La tercera sección, la más extensa, aborda la posguerra en València entre 1939 y 1959. Aquí la exposición adquiere un tono más áspero. Las imágenes muestran la exhibición del nuevo poder, la simbología fascista y nazi en la ciudad, los desfiles obligatorios, las visitas de autoridades extranjeras, los rituales de adhesión. Franco aparece saludando desde balcones; Carmen Polo recibe ofrendas; las alianzas con el fascismo italiano y el nazismo alemán se escenifican con solemnidad coreografiada. Son fotografías que no necesitan subrayado: la iconografía habla por sí sola.

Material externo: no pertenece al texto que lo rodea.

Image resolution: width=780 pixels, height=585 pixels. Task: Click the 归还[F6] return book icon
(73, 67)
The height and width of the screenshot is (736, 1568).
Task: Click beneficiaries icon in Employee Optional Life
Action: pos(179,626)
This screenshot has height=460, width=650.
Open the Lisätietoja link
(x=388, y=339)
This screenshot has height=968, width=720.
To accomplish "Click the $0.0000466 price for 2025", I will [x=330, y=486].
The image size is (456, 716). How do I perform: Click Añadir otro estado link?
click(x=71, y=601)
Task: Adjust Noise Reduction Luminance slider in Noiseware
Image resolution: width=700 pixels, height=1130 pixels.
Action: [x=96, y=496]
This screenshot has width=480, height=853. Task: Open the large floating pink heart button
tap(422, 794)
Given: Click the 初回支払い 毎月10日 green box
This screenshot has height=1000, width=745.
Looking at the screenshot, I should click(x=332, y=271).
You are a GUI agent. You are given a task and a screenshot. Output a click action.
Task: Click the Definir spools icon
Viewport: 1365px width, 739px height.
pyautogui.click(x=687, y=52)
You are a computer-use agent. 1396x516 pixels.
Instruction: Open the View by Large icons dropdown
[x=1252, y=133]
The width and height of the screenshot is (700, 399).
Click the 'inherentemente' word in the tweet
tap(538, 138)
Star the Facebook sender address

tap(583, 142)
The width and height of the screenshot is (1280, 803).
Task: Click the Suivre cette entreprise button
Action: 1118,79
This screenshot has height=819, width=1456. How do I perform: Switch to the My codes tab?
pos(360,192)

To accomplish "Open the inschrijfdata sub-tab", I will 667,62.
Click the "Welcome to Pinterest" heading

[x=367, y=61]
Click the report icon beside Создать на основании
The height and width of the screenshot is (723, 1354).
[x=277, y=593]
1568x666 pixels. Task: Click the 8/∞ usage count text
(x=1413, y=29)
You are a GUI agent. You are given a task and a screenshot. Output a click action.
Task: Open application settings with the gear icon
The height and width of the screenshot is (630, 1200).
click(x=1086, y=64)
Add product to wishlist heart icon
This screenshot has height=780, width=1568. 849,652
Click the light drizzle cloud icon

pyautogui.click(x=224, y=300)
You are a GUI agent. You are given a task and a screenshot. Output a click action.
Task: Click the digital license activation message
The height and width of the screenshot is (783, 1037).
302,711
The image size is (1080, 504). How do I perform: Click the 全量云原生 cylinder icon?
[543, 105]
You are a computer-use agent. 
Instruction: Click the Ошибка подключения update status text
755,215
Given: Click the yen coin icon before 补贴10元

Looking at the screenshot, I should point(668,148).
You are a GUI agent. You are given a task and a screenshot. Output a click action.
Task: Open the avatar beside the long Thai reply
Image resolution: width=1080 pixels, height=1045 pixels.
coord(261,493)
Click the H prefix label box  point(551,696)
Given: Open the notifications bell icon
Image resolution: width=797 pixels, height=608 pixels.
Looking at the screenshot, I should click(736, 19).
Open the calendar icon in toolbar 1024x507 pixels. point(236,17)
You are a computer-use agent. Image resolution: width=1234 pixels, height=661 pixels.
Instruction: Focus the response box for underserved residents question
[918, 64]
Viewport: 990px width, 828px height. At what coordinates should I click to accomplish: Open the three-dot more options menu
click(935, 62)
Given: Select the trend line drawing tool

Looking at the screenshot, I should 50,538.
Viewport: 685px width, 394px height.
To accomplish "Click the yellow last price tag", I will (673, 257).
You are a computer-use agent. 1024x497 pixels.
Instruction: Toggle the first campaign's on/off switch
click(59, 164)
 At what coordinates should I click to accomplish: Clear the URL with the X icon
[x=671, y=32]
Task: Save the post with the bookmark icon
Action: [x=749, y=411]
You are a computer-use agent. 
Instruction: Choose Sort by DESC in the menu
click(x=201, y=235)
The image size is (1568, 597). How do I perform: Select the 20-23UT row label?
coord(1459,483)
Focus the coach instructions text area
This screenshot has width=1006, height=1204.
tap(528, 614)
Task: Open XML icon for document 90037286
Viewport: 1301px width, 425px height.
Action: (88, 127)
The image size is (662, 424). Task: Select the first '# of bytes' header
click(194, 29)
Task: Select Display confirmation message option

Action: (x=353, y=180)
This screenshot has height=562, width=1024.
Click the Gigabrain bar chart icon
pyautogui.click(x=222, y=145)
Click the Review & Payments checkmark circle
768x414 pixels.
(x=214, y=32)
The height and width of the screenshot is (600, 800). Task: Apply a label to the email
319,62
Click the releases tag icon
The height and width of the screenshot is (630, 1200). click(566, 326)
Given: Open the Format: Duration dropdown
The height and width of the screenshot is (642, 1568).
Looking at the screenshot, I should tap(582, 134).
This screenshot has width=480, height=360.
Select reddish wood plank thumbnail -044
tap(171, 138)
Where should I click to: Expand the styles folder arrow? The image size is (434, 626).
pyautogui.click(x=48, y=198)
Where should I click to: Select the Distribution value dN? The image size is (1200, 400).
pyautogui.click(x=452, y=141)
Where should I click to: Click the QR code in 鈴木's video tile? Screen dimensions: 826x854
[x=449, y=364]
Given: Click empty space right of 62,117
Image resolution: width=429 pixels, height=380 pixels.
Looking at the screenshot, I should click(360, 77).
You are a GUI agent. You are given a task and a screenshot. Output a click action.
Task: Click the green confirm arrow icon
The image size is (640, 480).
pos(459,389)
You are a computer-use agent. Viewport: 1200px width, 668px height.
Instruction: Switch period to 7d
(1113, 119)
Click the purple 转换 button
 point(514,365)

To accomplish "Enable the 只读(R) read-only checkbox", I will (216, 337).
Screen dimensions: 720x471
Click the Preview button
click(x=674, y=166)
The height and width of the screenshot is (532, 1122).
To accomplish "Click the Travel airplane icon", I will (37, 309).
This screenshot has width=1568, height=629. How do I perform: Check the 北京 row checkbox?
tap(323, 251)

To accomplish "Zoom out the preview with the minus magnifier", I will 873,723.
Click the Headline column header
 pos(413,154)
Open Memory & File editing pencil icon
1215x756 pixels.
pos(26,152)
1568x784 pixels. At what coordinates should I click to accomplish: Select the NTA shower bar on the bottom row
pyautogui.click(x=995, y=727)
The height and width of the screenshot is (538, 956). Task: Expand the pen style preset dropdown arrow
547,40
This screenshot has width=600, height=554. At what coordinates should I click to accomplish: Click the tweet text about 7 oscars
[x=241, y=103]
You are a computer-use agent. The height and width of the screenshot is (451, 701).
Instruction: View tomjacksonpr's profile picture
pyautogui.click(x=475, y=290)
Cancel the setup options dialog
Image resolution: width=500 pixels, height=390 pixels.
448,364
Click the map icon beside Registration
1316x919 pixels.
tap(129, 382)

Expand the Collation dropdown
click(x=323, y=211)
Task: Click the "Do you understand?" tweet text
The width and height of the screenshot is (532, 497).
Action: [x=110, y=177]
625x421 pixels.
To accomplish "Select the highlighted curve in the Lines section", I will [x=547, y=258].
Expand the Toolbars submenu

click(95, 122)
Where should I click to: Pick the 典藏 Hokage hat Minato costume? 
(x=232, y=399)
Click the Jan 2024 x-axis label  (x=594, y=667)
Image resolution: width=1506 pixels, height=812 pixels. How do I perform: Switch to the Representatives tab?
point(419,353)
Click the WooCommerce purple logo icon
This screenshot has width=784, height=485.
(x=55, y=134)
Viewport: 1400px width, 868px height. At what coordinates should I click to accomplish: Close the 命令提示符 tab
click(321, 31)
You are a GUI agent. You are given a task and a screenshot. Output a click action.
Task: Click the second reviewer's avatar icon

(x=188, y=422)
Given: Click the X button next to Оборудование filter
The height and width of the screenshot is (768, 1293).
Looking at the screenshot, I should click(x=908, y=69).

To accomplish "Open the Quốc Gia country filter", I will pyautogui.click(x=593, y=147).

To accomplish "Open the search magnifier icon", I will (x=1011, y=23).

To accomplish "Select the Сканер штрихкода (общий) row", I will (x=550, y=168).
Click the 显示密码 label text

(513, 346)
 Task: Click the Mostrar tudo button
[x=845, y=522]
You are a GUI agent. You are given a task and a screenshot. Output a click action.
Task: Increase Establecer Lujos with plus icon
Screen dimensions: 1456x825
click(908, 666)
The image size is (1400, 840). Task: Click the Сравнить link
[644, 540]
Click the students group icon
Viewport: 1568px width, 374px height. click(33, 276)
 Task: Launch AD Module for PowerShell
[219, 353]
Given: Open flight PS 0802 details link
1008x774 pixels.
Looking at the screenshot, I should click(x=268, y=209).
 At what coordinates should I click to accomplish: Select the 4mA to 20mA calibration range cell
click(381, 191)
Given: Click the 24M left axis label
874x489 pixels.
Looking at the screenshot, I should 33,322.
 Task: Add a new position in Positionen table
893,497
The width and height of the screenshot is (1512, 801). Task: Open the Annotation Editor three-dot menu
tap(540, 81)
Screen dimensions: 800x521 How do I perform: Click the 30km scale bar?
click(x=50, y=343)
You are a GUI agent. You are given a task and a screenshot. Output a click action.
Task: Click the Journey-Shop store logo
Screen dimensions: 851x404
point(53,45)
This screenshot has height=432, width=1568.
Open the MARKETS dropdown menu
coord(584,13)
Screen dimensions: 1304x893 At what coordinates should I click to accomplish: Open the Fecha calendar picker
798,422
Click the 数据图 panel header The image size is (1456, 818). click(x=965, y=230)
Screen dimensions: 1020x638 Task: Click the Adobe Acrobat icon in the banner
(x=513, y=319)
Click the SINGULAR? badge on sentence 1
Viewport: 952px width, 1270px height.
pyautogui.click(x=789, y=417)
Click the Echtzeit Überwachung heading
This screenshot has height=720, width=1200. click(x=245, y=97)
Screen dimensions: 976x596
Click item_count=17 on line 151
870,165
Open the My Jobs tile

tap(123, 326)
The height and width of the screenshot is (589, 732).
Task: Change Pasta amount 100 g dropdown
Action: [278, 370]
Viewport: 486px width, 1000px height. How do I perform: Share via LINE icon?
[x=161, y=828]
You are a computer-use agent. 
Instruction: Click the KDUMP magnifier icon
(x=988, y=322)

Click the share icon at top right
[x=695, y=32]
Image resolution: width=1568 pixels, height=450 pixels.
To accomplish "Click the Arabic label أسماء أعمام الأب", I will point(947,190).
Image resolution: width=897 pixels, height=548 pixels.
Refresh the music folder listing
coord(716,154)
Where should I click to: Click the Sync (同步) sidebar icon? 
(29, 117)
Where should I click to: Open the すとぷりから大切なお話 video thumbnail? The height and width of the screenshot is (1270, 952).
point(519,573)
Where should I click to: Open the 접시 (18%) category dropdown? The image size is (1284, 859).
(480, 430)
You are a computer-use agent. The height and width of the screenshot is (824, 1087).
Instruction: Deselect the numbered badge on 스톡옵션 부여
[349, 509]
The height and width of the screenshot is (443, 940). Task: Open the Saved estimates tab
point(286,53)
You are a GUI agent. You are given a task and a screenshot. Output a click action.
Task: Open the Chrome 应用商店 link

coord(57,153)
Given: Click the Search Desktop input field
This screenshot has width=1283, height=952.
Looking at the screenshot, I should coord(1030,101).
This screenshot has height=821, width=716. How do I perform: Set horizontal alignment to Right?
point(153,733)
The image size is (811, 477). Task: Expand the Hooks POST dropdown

La normalidad bajo vigilancia de la posguerra
Pero junto a esa liturgia del régimen, Vidal Corella siguió fotografiando la vida cotidiana. El hambre, la pobreza, las cárceles, la beneficencia, la infancia disciplinada, la Sección Femenina, los actos caritativos que encubrían la escasez estructural. En esas imágenes no hay denuncia explícita. Hay algo más perturbador: normalidad. Una normalidad construida bajo vigilancia, donde la cámara del fotoperiodista debía cumplir con el encargo intentando que la intención, incluso la conciencia crítica, no desaparecieran del todo.
Tras la guerra, Vidal Corella fue detenido y apartado temporalmente de su profesión, aunque no tardó en reincorporándose como reportero gráfico en el diario Levante, ya convertido en prensa del Movimiento. Trabajó allí hasta su muerte en 1959. Esa circunstancia condiciona su obra de posguerra. El encuadre, el punto de vista, la jerarquía de los personajes responden a un código impuesto. Aun así, incluso en ese marco restrictivo, hay fotografías que desbordan el protocolo y dejan entrever una mirada que no se rinde del todo a la consigna.
La exposición incorpora, además, materiales patrimoniales que ayudan a contextualizar el trabajo: cámaras utilizadas por el fotógrafo, carnés de prensa, mapas de la Guerra Civil, así como piezas del patrimonio de la Diputación de Valencia, entre ellas retratos oficiales de Franco y Carmen Polo pintados por José Segrelles en 1957. No funcionan como fetiches, sino como restos materiales de una época en la que la imagen –fotográfica o pictórica– era un instrumento central de construcción del relato oficial.
Fotografía que persiste
El diseño expositivo del MuVIM, excelente una vez más, a cargo de Mauro Gimeno, propone un recorrido progresivo, casi en capas, que evita el efecto de acumulación y permite leer la obra de Vidal Corella como una narración sostenida en el tiempo. No hay voluntad de espectacularización. Hay, más bien, un respeto por el archivo y por el ritmo interno de las imágenes.
Volver hoy a Luis Vidal Corella no es un ejercicio de nostalgia ni un ajuste de cuentas. Es una forma de entender cómo se construye la memoria visual de una ciudad cuando esa memoria no podía formularse en voz alta. Sus fotografías no gritan. Persisten. Y en esa persistencia radica su valor: en haber estado, en haber mirado, en haber dejado constancia cuando mirar no era inocuo y fotografiar no garantizaba ningún tipo de reconocimiento.
La exposición podrá visitarse en el MuVIM hasta el 29 de marzo de 2026. Conviene hacerlo sin prisa. No para admirar un estilo –que también–, sino para enfrentarse a una pregunta incómoda: qué queda de una ciudad cuando solo se la puede contar desde los márgenes del encargo y bajo la sombra de la censura. Luis Vidal Corella no respondió a esa pregunta con palabras. Lo hizo, durante casi medio siglo, con imágenes.